しかしその一方で、公教育に適切な予算が投じられてこなかったために、企業であれば当たり前に存在する設備やリソースが学校にはほとんどありません。リソースとして唯一あるのは、教員の熱意という精神論に基づいたものだけです。熱意をエネルギーに長時間労働やサービス労働のもと、なんとか成り立っていた日本の公教育が、ウイルスという目に見えない存在によって、精神論では解決できない問題が発生し機能不全に陥っています。そして、大人たちが緊急事態でも教育を止めない体制を築けなかったために現在進行形で子どもたちが被害を受け、持つ者と持たざる者との間で教育格差が広がっています」
山田さんの言うように、日本では、教育に対し適切な予算を費やしてこなかった。OECDの2019年版「図表で見る教育」で2016年の教育への公的支出が国内総生産(GDP)に占める割合が発表され、日本は35ヶ国中最下位の2.9%(35ヶ国の平均は4%)だった。また、2000年と2020年の国の予算を比較しても、2000年の予算89兆7702億円のうち文教及び科学振興費は6兆6470億円だったが、2020年の予算全体は102兆6580億円と20年前に比べ13兆ほど増加しているにも関わらず、文教及び科学振興費は5兆5055億円と20年前に比べ1兆1000億円ほど減少している。
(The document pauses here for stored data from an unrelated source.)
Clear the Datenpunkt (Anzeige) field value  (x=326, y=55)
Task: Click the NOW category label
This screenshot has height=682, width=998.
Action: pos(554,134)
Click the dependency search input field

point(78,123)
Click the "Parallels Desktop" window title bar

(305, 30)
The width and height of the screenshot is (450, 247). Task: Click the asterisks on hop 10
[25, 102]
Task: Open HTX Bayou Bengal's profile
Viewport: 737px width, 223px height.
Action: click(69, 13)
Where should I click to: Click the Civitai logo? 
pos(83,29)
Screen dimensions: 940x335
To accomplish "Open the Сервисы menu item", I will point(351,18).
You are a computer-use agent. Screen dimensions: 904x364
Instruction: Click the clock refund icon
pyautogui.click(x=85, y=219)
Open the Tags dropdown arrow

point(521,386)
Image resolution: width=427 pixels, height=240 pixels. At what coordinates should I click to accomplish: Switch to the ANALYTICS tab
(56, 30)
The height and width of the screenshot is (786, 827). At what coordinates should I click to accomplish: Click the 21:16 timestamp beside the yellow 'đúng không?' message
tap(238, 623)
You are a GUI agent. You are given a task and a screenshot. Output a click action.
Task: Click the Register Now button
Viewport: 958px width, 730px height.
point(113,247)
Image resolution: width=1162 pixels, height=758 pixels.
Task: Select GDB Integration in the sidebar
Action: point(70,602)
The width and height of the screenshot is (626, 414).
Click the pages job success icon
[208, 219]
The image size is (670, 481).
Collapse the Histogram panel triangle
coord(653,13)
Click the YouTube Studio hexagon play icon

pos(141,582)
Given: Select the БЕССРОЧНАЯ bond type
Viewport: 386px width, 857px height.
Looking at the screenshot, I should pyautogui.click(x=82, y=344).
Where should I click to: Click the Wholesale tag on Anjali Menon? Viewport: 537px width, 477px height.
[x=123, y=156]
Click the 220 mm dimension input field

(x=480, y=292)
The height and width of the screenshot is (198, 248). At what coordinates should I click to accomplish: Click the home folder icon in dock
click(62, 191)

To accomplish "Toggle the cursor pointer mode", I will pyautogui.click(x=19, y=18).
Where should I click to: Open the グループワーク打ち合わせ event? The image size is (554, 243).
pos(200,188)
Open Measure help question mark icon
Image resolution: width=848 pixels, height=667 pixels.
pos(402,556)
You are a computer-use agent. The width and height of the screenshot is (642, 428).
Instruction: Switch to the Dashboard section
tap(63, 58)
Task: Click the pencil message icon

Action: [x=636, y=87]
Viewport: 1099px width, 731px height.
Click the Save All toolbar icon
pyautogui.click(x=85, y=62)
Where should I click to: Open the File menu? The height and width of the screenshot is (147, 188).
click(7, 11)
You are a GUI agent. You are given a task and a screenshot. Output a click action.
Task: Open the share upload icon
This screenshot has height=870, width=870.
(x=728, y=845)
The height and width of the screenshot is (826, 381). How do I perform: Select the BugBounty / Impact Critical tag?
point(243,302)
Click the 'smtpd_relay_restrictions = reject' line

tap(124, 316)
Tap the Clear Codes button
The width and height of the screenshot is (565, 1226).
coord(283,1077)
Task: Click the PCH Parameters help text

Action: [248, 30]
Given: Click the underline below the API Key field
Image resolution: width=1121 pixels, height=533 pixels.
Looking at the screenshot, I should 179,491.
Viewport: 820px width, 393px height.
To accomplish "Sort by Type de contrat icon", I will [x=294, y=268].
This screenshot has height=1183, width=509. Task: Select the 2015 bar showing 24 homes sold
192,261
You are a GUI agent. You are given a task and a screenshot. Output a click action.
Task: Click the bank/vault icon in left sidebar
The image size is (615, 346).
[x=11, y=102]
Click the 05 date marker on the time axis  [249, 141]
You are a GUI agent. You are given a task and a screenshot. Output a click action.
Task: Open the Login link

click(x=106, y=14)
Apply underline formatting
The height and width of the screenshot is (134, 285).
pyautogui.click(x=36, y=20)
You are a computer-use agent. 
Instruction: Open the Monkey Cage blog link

適切な教育への投資が行われてこなかったために、設備やリソースを含め緊急時に対応する体制が学校内にできておらず教育活動が停止してしまった。また、休校になった学校・なっていない学校や、緊急事態が出ている地域・出ていない地域、家にパソコンがある家庭・ない家庭、スマホを持っている生徒・持っていない生徒と言ったように、様々な状況下で教育格差が広がっている。
政府は、2023年度までに小中学生へ1人1台のパソコンやタブレットを配備する予定を前倒しし、今年度中に全国の小中学校に配ることを目指すと決定したが、具体的にいつまでに子どもたちの手元に届くのかはわかっていない。